### Bag of Words Model

- A popular and simple method of feature extraction with text data is called the bag-of-words model of text.
- It is a way of extracting features from text for use in modeling, such as with machine learning algorithms.
- A bag-of-words is a representation of text that describes the occurrence of words within a document. It involves two things:
    - A vocabulary of known words.
    - A measure of the presence of known words.
- It is called a “bag” of words, because any information about the order or structure of words in the document is discarded. The model is only concerned with whether known words occur in the document, not where in the document.
- This approach looks at the histogram of the words within the text, i.e. considering each word count as a feature.
- The intuition is that documents are similar if they have similar content.

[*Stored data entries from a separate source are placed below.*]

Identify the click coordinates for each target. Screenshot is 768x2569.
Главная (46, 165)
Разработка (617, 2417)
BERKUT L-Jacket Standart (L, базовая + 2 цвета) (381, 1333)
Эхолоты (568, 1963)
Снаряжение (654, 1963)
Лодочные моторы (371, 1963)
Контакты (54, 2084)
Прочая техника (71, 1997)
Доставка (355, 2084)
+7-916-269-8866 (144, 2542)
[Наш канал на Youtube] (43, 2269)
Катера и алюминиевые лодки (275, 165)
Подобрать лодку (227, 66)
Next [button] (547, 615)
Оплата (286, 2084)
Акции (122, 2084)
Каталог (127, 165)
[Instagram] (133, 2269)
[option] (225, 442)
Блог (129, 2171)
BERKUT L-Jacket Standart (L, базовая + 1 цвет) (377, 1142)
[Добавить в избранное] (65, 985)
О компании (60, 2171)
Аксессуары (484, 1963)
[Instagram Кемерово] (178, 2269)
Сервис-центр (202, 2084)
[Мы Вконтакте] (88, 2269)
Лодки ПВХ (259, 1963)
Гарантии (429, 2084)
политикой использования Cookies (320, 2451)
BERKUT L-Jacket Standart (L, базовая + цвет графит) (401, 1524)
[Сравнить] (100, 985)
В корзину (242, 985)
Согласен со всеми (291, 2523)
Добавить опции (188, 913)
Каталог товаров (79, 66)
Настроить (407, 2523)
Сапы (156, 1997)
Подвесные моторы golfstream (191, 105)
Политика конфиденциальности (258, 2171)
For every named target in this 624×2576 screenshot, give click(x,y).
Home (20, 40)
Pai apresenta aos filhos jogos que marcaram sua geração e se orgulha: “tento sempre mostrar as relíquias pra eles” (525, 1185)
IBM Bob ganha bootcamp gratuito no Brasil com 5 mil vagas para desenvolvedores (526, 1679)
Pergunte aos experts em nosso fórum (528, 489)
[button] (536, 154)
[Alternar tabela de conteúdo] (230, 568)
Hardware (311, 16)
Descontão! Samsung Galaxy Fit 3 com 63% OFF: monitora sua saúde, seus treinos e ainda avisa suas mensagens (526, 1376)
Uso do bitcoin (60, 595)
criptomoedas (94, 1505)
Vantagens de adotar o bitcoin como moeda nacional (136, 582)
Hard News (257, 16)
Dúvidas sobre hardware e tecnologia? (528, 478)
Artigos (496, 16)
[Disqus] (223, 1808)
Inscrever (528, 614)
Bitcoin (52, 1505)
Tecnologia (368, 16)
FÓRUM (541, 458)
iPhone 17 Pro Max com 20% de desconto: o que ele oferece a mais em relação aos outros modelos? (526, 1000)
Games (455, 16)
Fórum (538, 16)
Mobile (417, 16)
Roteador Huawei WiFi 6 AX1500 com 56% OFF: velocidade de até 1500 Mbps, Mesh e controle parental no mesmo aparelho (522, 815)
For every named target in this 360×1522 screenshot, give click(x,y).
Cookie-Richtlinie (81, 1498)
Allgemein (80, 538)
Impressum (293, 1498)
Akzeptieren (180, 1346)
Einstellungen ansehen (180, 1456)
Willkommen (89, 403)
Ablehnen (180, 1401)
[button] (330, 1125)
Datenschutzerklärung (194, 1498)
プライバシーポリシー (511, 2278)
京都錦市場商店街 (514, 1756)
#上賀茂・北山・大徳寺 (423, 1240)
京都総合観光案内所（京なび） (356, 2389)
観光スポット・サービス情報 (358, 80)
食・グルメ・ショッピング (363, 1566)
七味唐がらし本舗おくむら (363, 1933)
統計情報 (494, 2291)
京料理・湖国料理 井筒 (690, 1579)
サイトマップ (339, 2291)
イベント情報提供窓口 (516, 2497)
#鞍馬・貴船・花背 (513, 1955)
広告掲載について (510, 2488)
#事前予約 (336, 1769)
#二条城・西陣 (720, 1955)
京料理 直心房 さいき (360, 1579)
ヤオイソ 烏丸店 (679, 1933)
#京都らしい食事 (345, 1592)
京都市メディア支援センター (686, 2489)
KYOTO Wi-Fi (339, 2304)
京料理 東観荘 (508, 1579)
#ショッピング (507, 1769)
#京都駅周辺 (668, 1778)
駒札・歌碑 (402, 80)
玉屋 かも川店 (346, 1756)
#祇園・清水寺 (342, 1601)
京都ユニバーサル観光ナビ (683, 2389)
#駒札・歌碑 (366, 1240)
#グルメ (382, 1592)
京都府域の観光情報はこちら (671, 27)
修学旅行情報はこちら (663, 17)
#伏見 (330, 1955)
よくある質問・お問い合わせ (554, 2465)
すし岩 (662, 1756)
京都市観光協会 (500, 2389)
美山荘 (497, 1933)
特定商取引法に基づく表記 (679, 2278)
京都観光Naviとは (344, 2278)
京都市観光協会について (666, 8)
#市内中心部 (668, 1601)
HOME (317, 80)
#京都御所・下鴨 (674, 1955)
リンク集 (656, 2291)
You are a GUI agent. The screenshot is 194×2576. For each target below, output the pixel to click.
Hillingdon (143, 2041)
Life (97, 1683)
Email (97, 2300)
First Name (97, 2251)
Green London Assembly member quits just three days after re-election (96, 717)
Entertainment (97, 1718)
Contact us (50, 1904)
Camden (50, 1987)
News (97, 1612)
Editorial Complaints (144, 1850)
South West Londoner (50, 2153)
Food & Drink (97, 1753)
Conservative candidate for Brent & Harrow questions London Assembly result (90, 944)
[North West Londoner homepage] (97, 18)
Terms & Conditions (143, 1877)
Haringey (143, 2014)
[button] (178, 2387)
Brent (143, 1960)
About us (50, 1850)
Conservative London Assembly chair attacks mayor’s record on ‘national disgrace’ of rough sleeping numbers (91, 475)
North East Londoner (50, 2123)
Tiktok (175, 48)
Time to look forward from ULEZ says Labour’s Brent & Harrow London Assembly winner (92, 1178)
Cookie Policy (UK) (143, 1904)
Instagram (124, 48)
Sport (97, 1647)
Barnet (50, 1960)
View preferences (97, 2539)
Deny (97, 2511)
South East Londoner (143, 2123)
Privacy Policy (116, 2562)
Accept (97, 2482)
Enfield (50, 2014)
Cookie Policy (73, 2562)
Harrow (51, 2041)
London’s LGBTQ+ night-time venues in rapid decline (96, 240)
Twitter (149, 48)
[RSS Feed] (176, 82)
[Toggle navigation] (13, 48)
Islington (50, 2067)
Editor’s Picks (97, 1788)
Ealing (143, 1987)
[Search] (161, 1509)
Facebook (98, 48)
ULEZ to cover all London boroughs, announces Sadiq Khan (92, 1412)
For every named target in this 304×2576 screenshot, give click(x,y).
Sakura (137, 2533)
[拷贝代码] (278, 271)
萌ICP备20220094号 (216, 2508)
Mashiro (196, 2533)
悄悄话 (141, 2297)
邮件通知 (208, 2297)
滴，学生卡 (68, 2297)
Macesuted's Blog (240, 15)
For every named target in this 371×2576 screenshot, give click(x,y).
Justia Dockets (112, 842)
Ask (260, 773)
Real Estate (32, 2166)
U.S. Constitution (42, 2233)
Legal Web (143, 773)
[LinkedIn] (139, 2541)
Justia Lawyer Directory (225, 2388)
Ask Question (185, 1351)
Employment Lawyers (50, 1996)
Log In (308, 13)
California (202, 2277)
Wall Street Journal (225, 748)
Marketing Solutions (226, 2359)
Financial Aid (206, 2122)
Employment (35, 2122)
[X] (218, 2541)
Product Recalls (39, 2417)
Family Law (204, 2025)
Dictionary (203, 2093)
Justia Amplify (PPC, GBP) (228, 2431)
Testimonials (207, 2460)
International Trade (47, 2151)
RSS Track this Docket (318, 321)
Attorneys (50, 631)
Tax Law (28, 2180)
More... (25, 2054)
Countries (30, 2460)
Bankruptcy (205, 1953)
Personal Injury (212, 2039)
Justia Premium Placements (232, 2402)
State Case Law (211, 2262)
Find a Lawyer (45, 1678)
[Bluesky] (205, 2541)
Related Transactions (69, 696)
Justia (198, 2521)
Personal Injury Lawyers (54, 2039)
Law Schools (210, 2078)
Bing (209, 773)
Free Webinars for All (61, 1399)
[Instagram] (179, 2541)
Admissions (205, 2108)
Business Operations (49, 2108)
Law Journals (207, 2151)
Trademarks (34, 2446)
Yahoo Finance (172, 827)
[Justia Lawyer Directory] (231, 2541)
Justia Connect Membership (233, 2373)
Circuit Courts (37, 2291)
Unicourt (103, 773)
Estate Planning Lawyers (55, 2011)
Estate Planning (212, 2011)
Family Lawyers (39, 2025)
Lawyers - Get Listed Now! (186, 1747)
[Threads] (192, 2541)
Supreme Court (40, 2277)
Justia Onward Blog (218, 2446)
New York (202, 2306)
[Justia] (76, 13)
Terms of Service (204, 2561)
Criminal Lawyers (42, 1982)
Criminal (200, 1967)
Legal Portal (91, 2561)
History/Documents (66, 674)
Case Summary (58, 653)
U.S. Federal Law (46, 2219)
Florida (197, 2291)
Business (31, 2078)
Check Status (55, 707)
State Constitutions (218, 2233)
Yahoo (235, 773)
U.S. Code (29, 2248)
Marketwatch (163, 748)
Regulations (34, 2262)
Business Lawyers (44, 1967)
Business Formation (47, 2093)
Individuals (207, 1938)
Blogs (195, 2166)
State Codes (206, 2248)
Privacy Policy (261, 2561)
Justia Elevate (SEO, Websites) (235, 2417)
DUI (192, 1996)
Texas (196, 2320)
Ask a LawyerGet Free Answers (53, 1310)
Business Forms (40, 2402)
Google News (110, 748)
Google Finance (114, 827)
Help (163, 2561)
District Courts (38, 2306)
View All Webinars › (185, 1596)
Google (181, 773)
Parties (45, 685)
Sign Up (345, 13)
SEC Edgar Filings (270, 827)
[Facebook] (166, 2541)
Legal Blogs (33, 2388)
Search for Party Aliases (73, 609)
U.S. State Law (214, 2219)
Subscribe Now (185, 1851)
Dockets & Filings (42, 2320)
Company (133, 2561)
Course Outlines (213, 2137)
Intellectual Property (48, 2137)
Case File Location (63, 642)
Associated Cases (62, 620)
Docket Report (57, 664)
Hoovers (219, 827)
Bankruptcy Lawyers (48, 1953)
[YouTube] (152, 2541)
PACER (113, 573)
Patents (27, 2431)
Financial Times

Further, that from the content alone we can learn something about the meaning of the document.

#### Steps:
- Collect Data
It is as simple as having a collection of documents.


- Design the vocabulary
The task is to find the unique words out of the collected data.(punctuations are not included and case is ignored.)


- Create Document Vectors
    - The next step is to score words in each document.
    - The objective is to turn each document of free text into a vector to score each word. 
    - The simplest scoring method is to mark the presence of words as a boolean value, 0 for absent, 1 for present. 
    - All ordering of the words is nominally discarded and we have a consistent way of extracting features from any document in our corpus, ready for use in modeling.
    - New documents that overlap with the vocabulary of known words, but may contain words outside of the vocabulary, can still be encoded, where only the occurrence of known words are scored and unknown words are ignored.



- Managing Vocabulary
    - As the vocabulary size increases, so does the vector representation of documents. 
    - You can imagine that for a very large corpus, such as thousands of books, that the length of the vector might be thousands or millions of positions. Further, each document may contain very few of the known words in the vocabulary.
    - This results in a vector with lots of zero scores, called a sparse vector or sparse representation.
    - Sparse vectors require more memory and computational resources when modeling and the vast number of positions or dimensions can make the modeling process very challenging for traditional algorithms.
    - As such, there is pressure to decrease the size of the vocabulary when using a bag-of-words model.
    - Simple steps for cleaning the text: 
        - Ignoring case
        - Ignoring punctuation
        - Ignoring frequent words that don't contain much information called stop words like "is", "are" etc.
        - Fixing misspelled words
        - Reducing words to their stem called stemming - eg. play from playing.
    - A more sophisticated approach is to create a vocabulary of grouped words. This both changes the scope of the vocabulary and allows the bag-of-words to capture a little bit more meaning from the document.
    - In this approach, each word or token is called a “gram”. Creating a vocabulary of two-word pairs is, in turn, called a bigram model. Again, only the bigrams that appear in the corpus are modeled, not all possible bigrams.
    - Often a simple bigram approach is better than a 1-gram bag-of-words model for tasks like documentation classification.
     
 
- Scoring Words
    - Once a vocabulary has been chosen, the occurrence of words in example documents needs to be scored.
    - One very simple approach to scoring: a binary scoring of the presence or absence of words.
    - Other scoring methods include:
        - Counts - count the number of times each word appears in a document.
        - Frequencies - calculate frequency that each word appears in a document out of all the words in the document.


 - Word Hashing
    - We can use a hash representation of known words in our vocabulary. This addresses the problem of having a very large vocabulary for a large text corpus because we can choose the size of the hash space, which is in turn the size of the vector representation of the document.
    - Words are hashed deterministically to the same integer index in the target hash space. A binary score or count can then be used to score the word. This is called the “hash trick” or “feature hashing“.
    - The challenge is to choose a hash space to accommodate the chosen vocabulary size to minimize the probability of collisions and trade-off sparsity.


- TF-IDF
    - A problem with scoring word frequency is that the words that appear more often start to dominate the document even though they do not contain as much information to the model as rarer appearing but perhaps document appearing words.
    - Term-Frequency - is a scoring of frequency of the word in the current document.
    - Inverse Document Frequency - is a scoring how rare the word is across documents.
    - The scores are a weighting where not all words are equally as important or interesting.
    - The scores have the effect of highlighting words that are distinct (contain useful information) in a given document.
    - Thus the idf of a rare term is high, whereas the idf of a frequent term is likely to be low.
    

Limitation of Bag of Words Model

- Vocabulary: The vocabulary requires careful design, most specifically in order to manage the size, which impacts the sparsity of the document representations.
- Sparsity: Sparse representations are harder to model both for computational reasons (space and time complexity) and also for information reasons, where the challenge is for the models to harness so little information in such a large representational space.